I’d focus on building out silos of content- creating content for individual draft prospects, a mock draft page linking to the individual draft prospect posts, and perhaps a third silo of content.
A third silo could target keywords related to offseason player events like Amateur Athletic Union (AAU) games, the Big3 Tournament, and NBA Summer League games, for example.
Building A Draft Silo
I would definitely build out a mock draft page- regardless of the overall angle I take on the niche. That would, for sure, be one ‘silo’ of content on the site.
Each player would get their own profile page containing at least 700 words of text. I’d include links to YouTube scouting videos and the feeds from the player’s social profiles to easily boost site engagement (RJ Barret example).

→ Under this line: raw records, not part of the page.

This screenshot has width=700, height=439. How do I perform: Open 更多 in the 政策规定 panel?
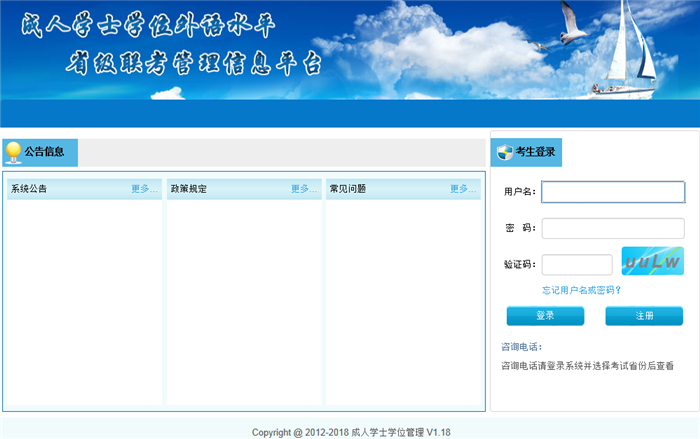(x=304, y=189)
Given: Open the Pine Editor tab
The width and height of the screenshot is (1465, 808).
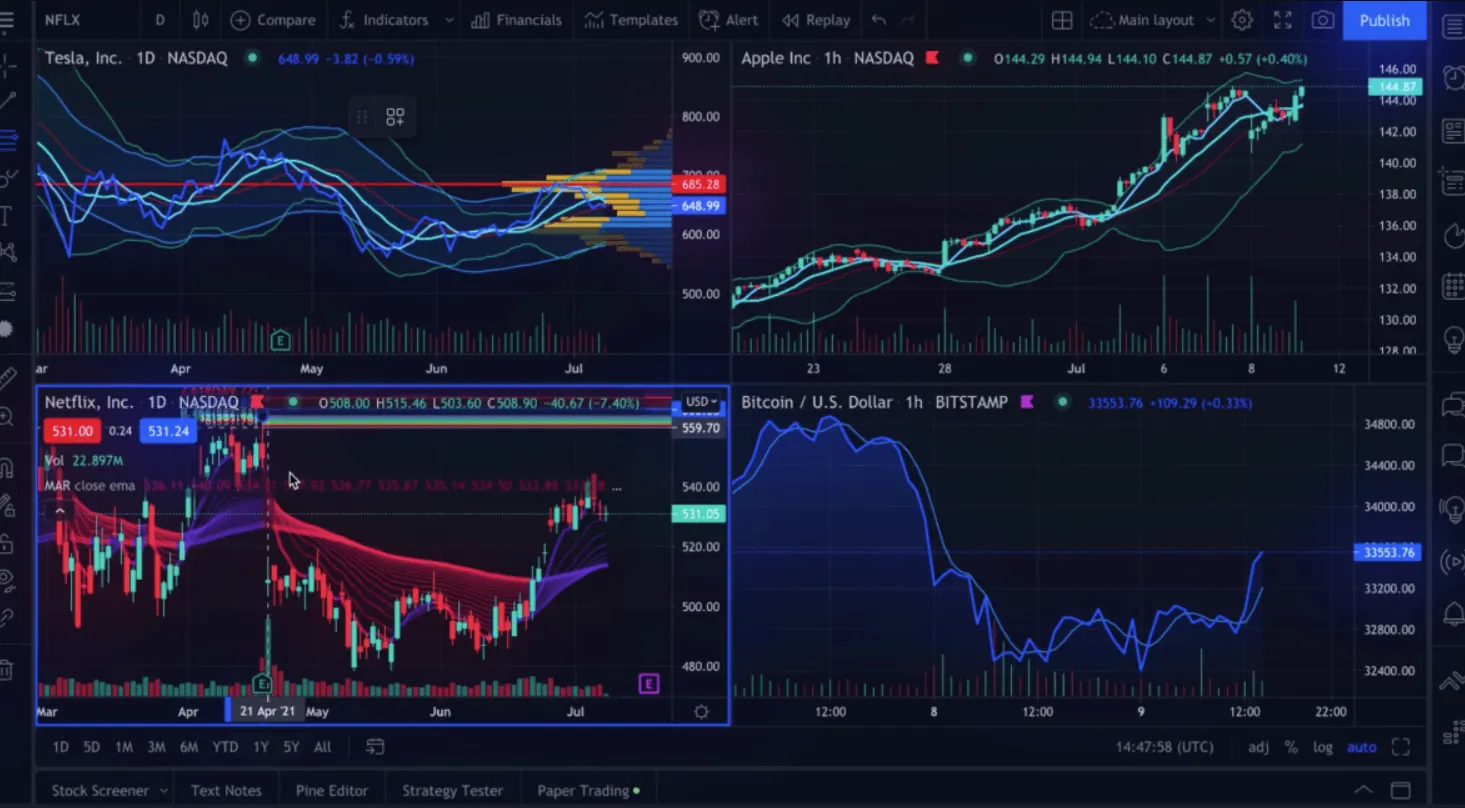Looking at the screenshot, I should coord(332,791).
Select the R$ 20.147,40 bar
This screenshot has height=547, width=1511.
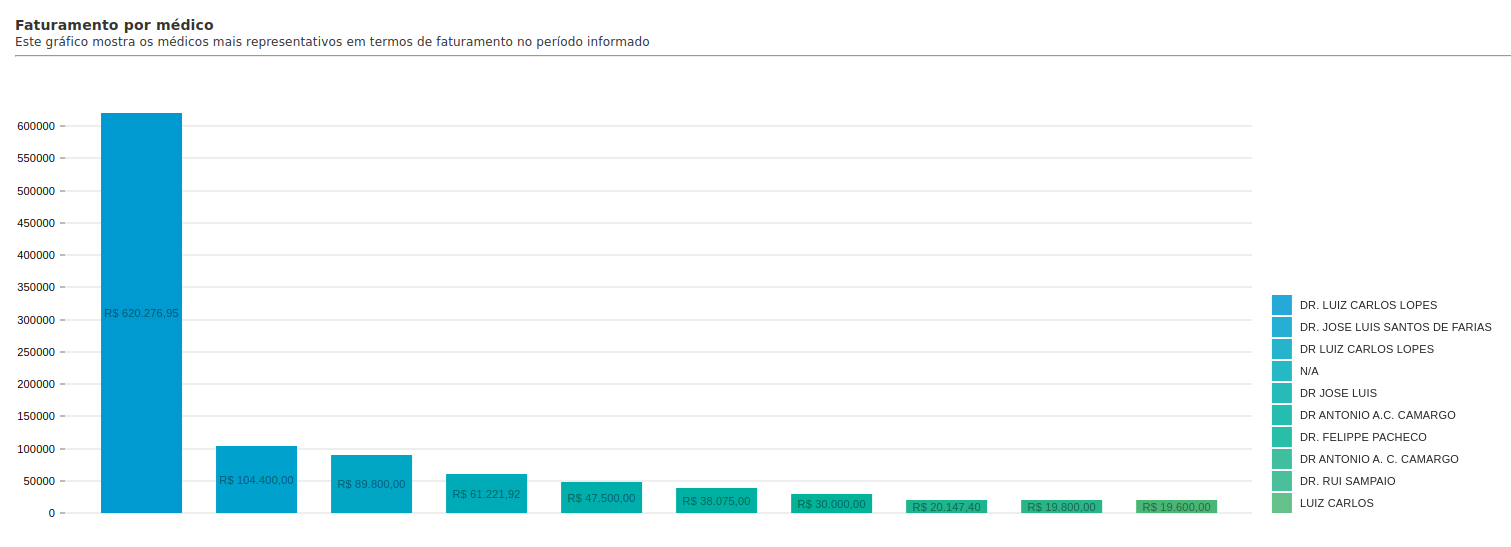946,506
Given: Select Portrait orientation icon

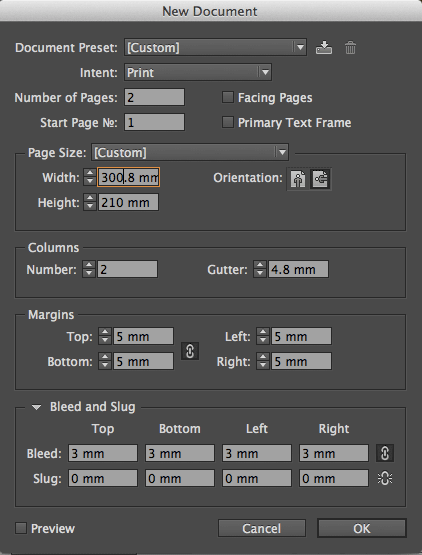Looking at the screenshot, I should [x=298, y=179].
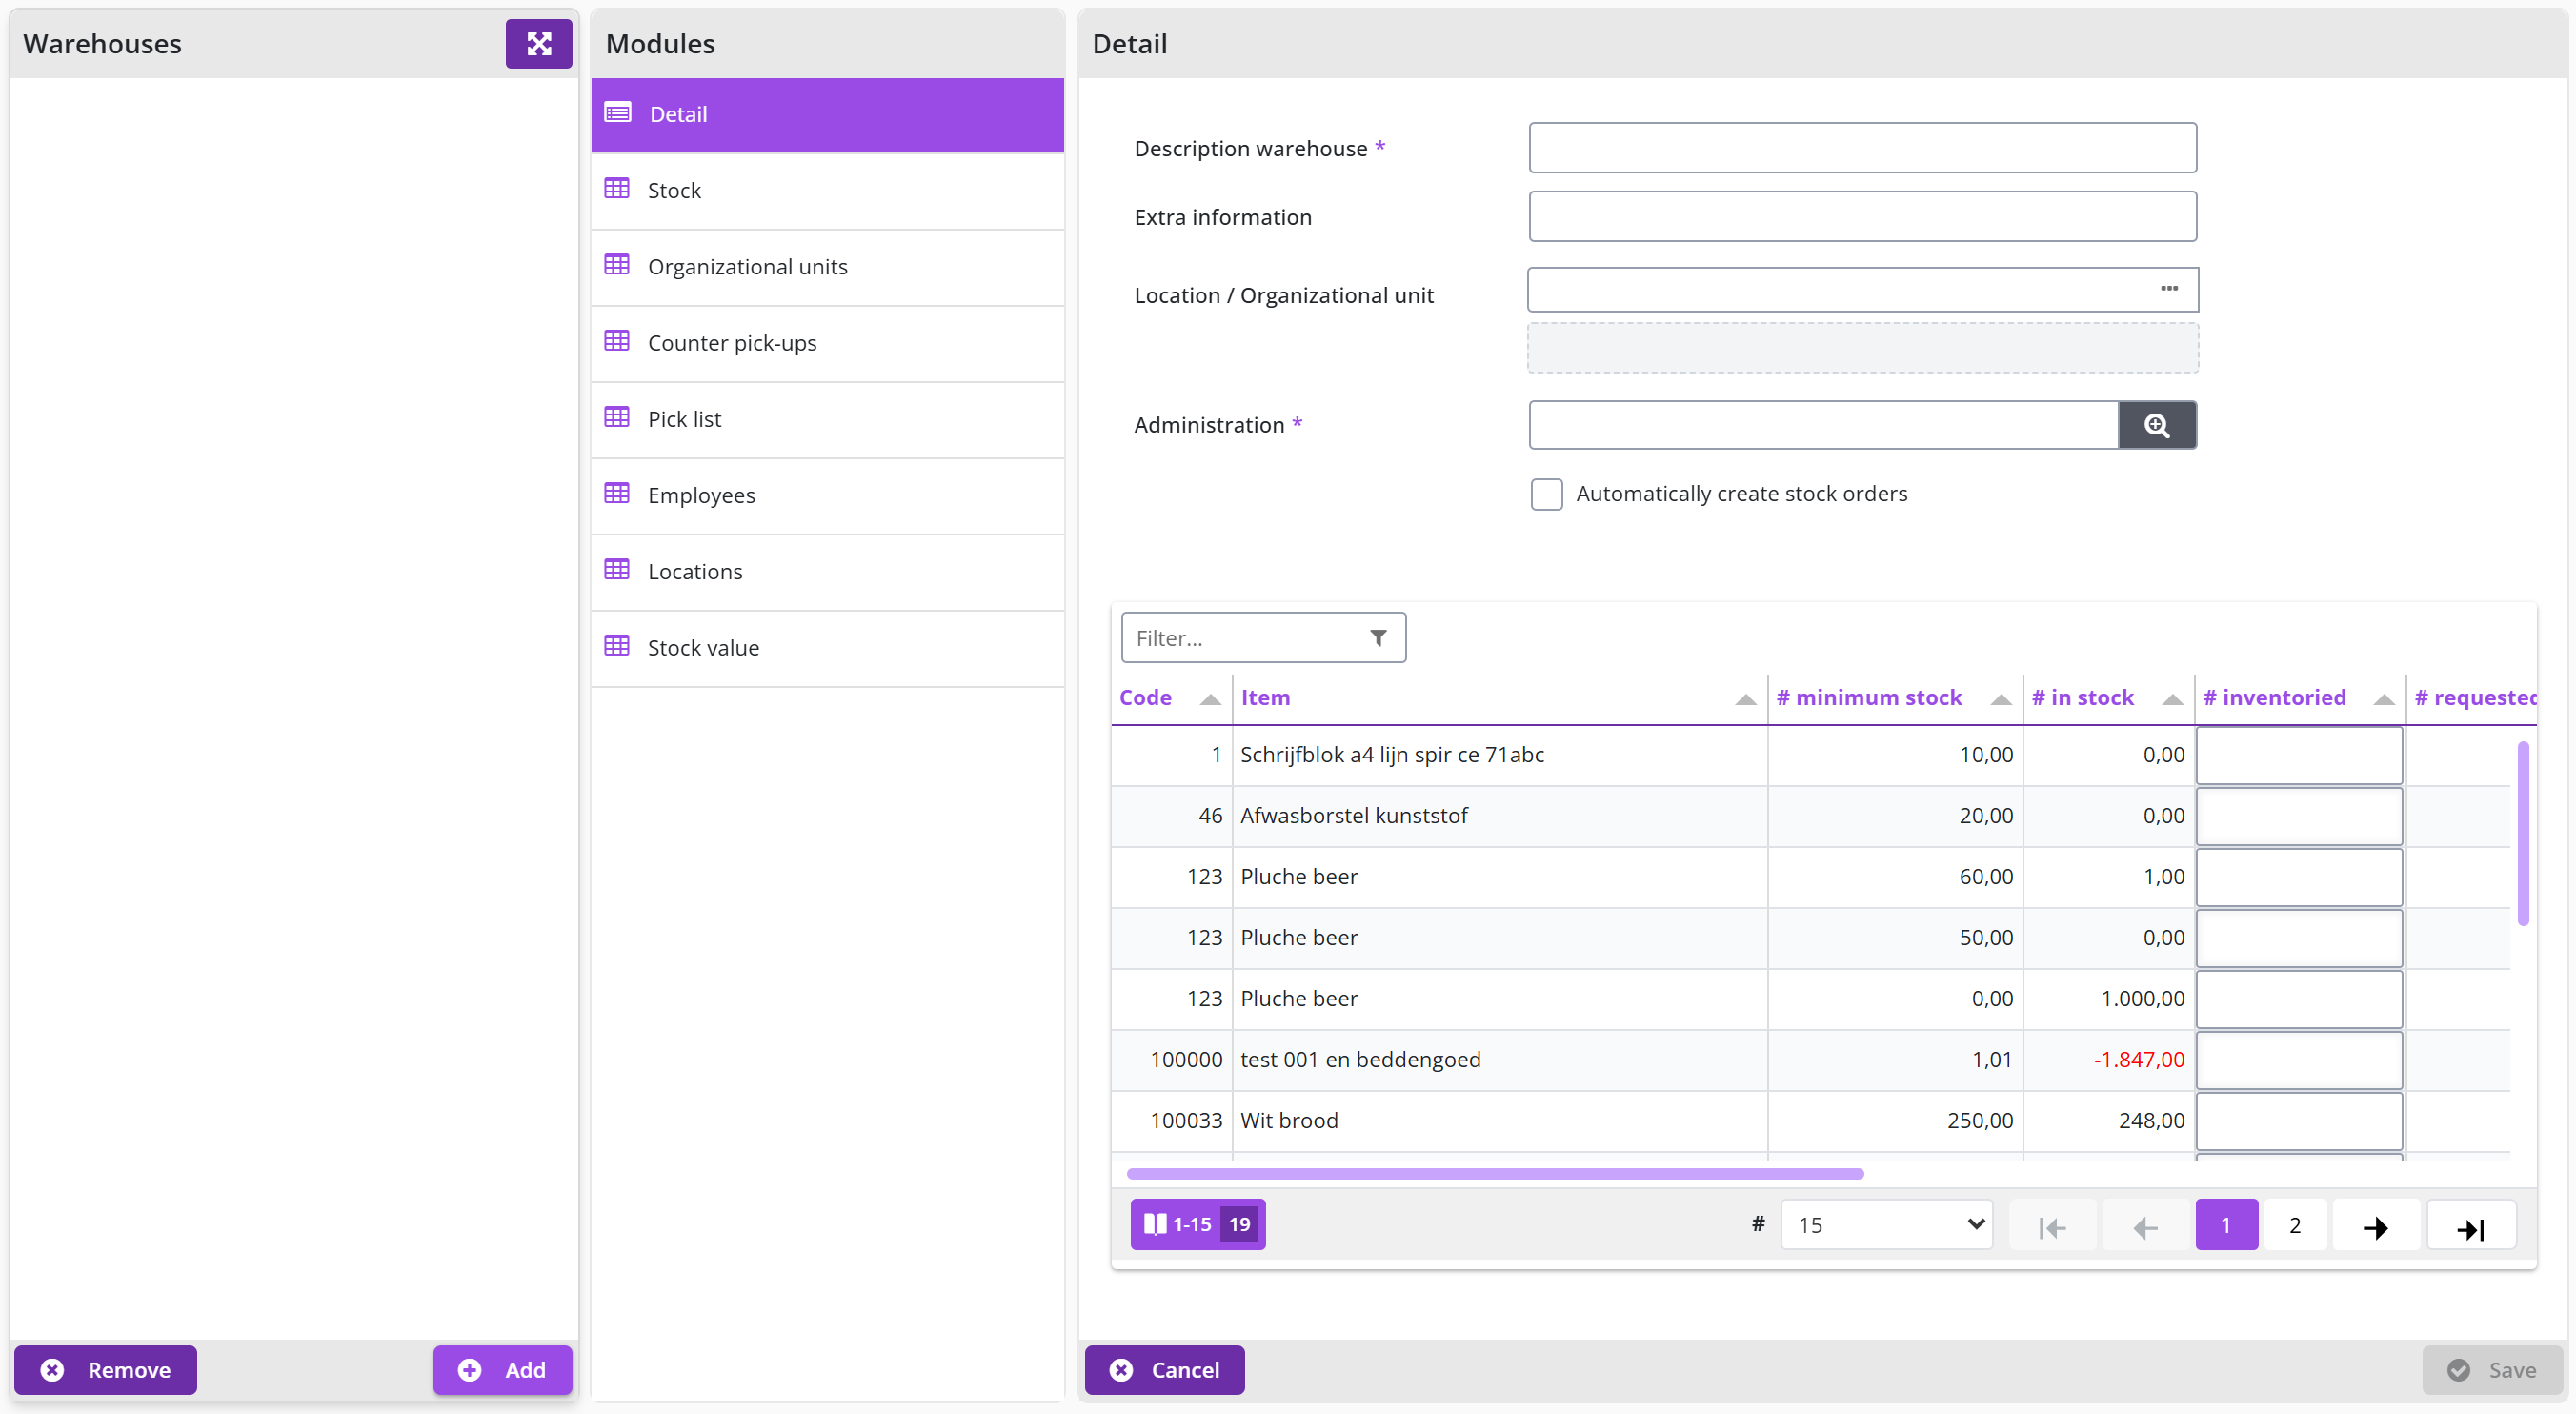Click the Cancel button
The width and height of the screenshot is (2576, 1414).
click(x=1164, y=1369)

There are hundreds of prospects eligible for the draft every year- each of these players get some degree of search traffic.
You could pretty easily curate some decent content on these prospects. In addition, you could find some writers to create a scouting analysis of each player.
You can even find NBA fans on the RealGM forums and recruit them.
Keep in mind that a draft site can compile information about past and future draft prospects as well. This adds up to thousands of low competition keywords that you can rank for.
More Content = More Ads
The more content you have on the draft analysis page of each player, the more ads you can run. This is pretty important from a revenue perspective.
You can see that this NBADraft.Net RJ Barret page runs ads around the perimeter of the page- but has no ‘in-content’ ads.
I know from experience that in-content ads are the best performing options- widget area ads generally succumb to ‘banner blindness’. They’re just ignored.
I’ve seen some big sites rank for a particular player and get a lot of search traffic but they have very little text on the page.
This means that you can’t run as many in-content ads.
Other Content Silos
If I were entering into this niche, I might consider broadening the scope of the site so that it is not exclusively a draft site.
I might be compelled to create another silo of content. Perhaps basketball stats site like Basketball Reference.
That site currently ranks for close to a million keywords.
Ultimately, it would depend on what you like to do. The Ringer, for example, produces high-quality editorial content.
If you enjoy writing editorials about basketball, I would divide the site between content like that that is really high quality and some clever organic traffic strategies.
For example, leveraging semi-scraped, NBA stat information like Basketball Reference does or draft prospect landing pages like NBADraft.Net does.
You can push site traffic to your editorials- which might not get a ton of organic on their own.
If you’re into sports, there’s some decent traffic in this niche.
Lots of people start sports sites and they never get off the ground.
That’s generally because they lack an understanding of traffic acquisition strategies.